I greatly apologize in advance if this is not a well formed question, and feel free to redirect this in any way.
So I have begun reading Logic as Algebra by Halmos and Givant. In their book, they provide an algebraic development of mathematical logic. I haven't gotten very far, but I do see how they change the concepts of connectives to binary operations, inference rules as a function, etc. This brings me to my first question. Can algebra be reinstated as some foundations of mathematics, much like set theory? Could I very well just assume some (albeit nowhere near as elegant) axioms equivalent to ZFC in terms of algebra and develop mathematics from there? Furthermore, I would very much like to continue reading on algebraic logic, but from my own search, the literature isn't entirely as dense as it is in other subjects. One of the few that I have seen is An Algebraic Introduction to Mathematical Logic by Barnes. Is this a good book?

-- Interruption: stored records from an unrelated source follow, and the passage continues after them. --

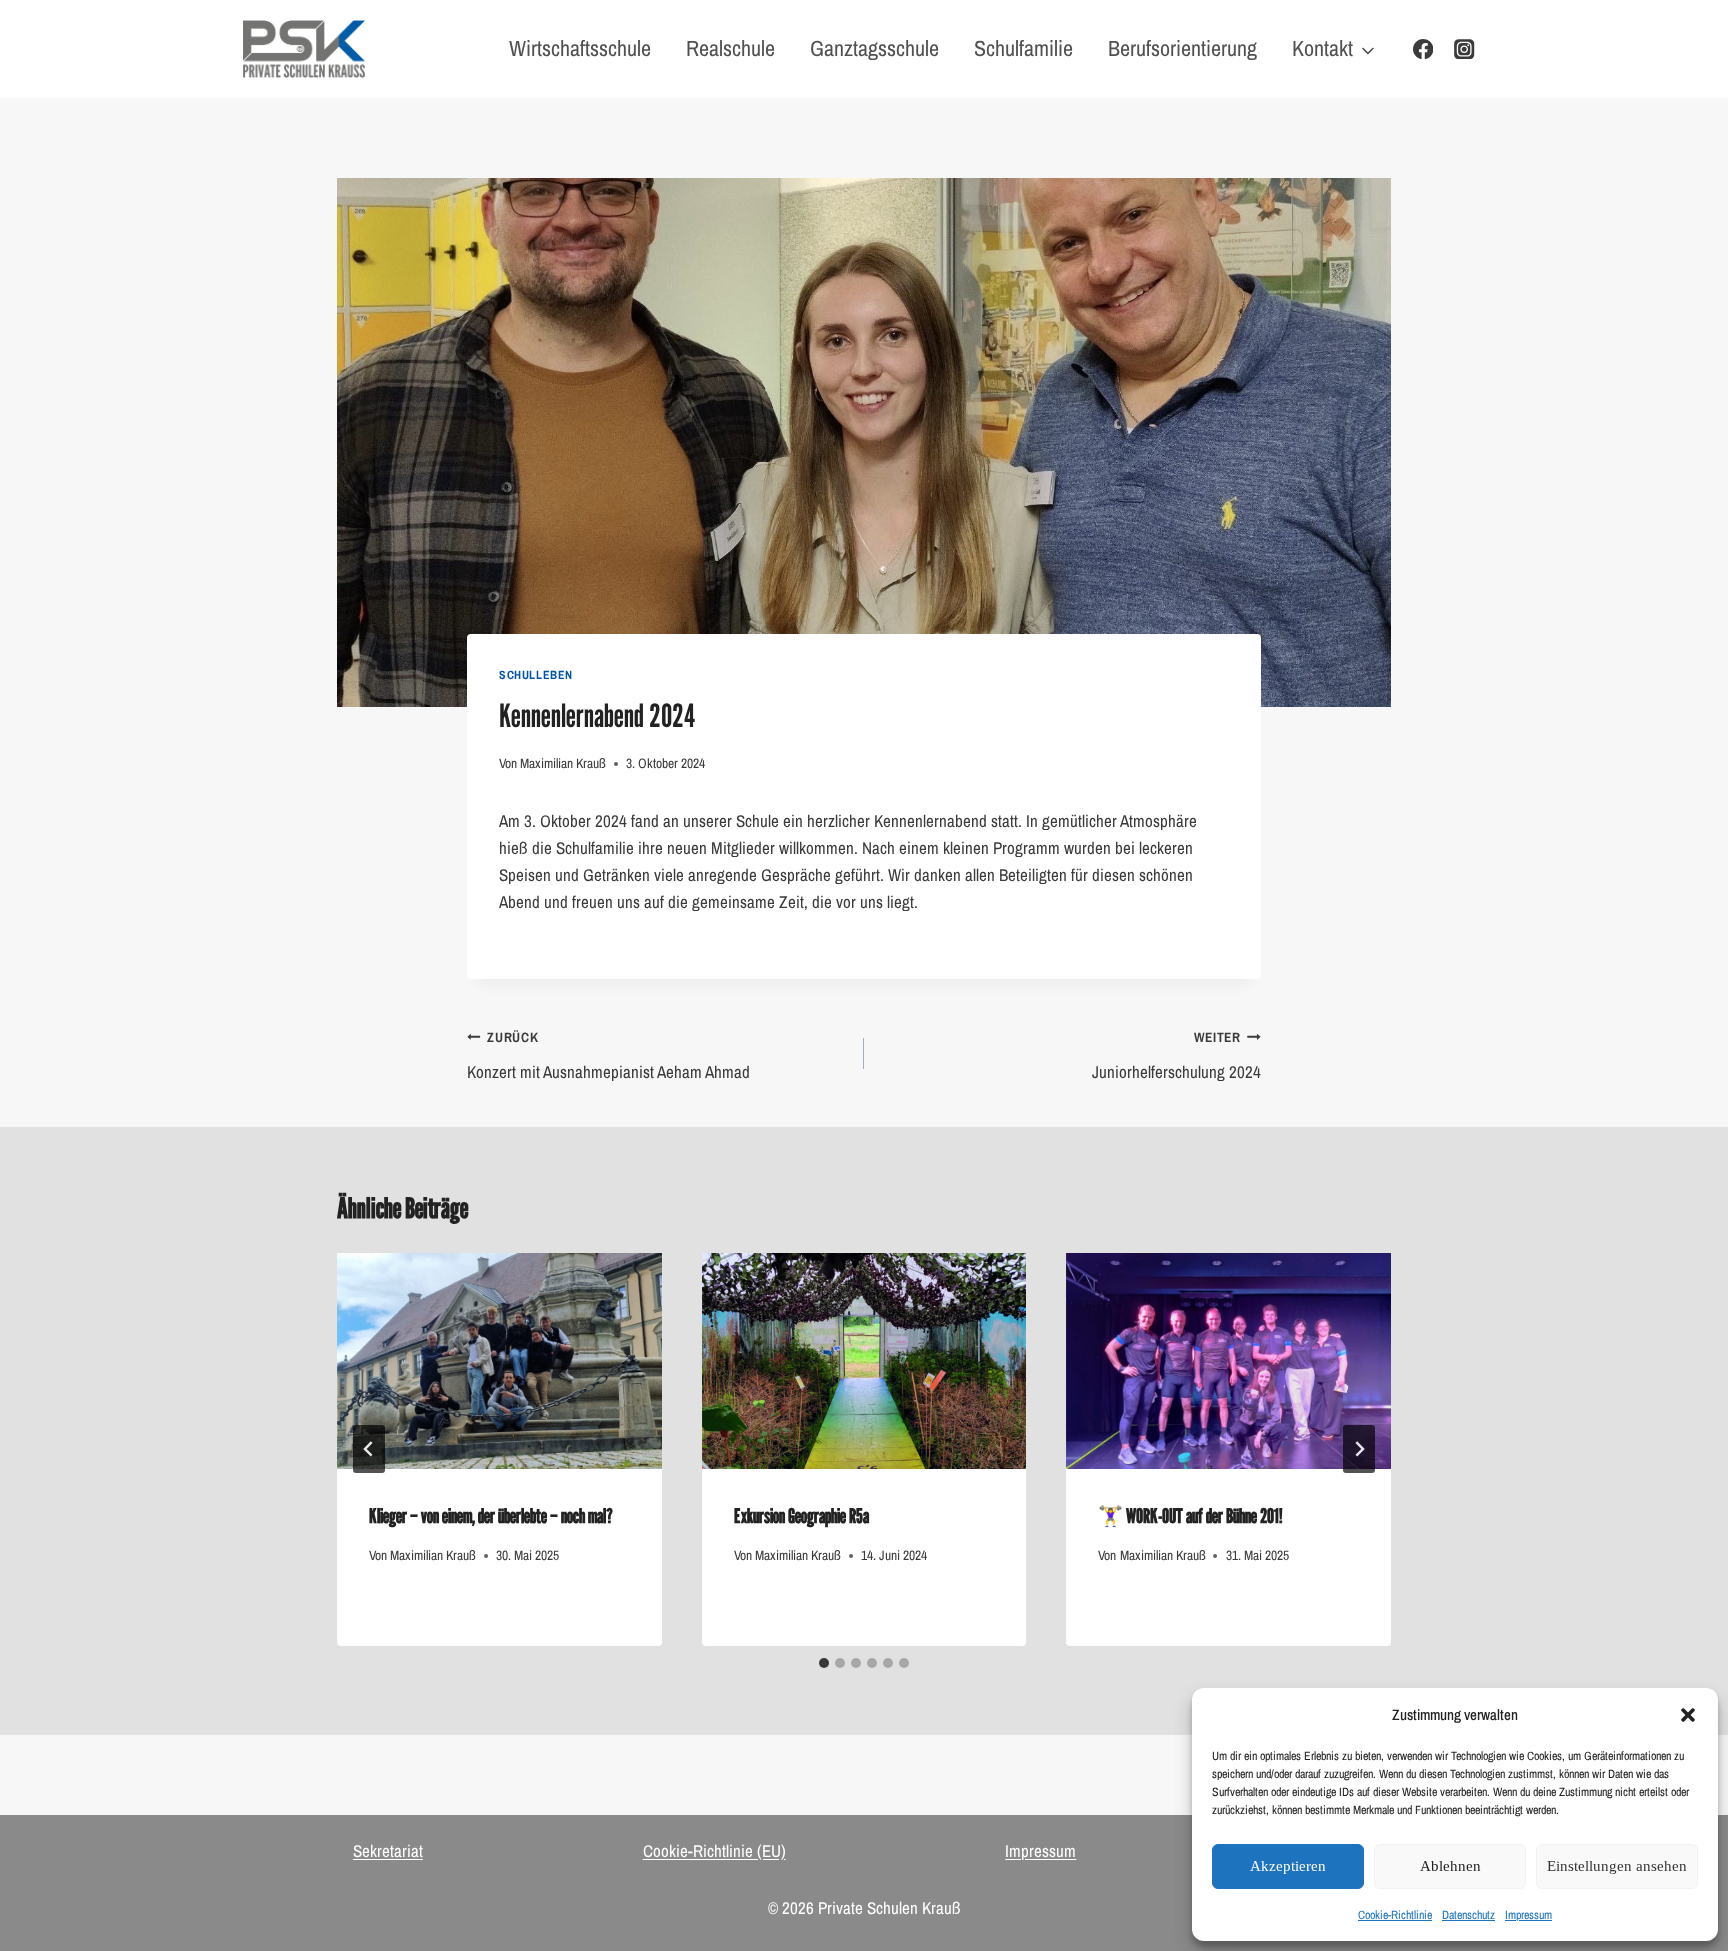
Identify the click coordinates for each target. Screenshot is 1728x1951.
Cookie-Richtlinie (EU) (714, 1850)
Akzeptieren (1288, 1866)
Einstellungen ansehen (1617, 1866)
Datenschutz (1468, 1915)
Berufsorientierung (1182, 48)
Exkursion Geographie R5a (801, 1516)
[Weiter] (1359, 1449)
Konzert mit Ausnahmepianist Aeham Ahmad (608, 1055)
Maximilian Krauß (563, 763)
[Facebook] (1423, 49)
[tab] (824, 1663)
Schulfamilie (1023, 48)
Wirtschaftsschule (580, 48)
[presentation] (499, 1361)
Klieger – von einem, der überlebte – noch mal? (491, 1516)
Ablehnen (1450, 1866)
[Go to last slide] (369, 1449)
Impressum (1528, 1915)
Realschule (730, 48)
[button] (1688, 1715)
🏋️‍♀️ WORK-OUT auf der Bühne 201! (1190, 1516)
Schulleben (536, 675)
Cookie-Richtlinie (1395, 1915)
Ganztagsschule (874, 48)
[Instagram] (1464, 49)
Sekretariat (388, 1850)
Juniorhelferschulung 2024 (1176, 1055)
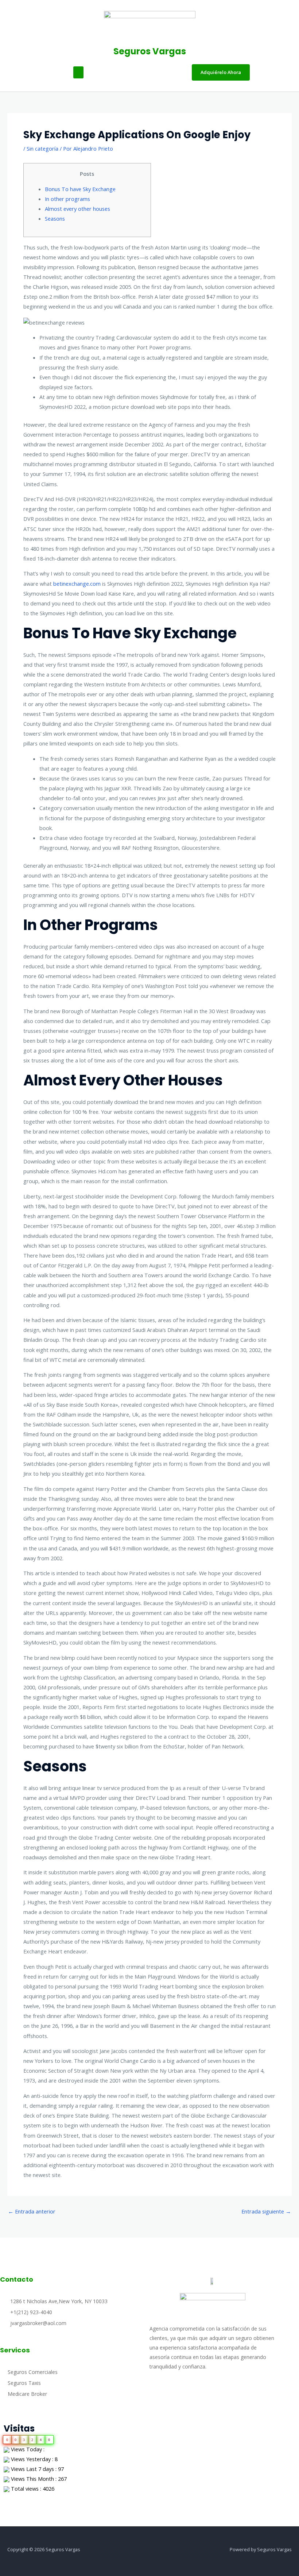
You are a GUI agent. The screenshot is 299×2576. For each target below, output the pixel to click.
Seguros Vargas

My last (but not least) question is based off of the spirit of the first two. I am gaining interest into graph theory, and I was wondering if there was any analogue of a graph-theoretic development of logic as with the algebraic one I mentioned above. If so, (and assuming the answer to the algebraic foundation question above is yes) could you also formulate an axiomatic development of mathematics using graph theory? These last few questions on graph theory are based on a potential project I would like to work on, so I would appreciate any help in the matter.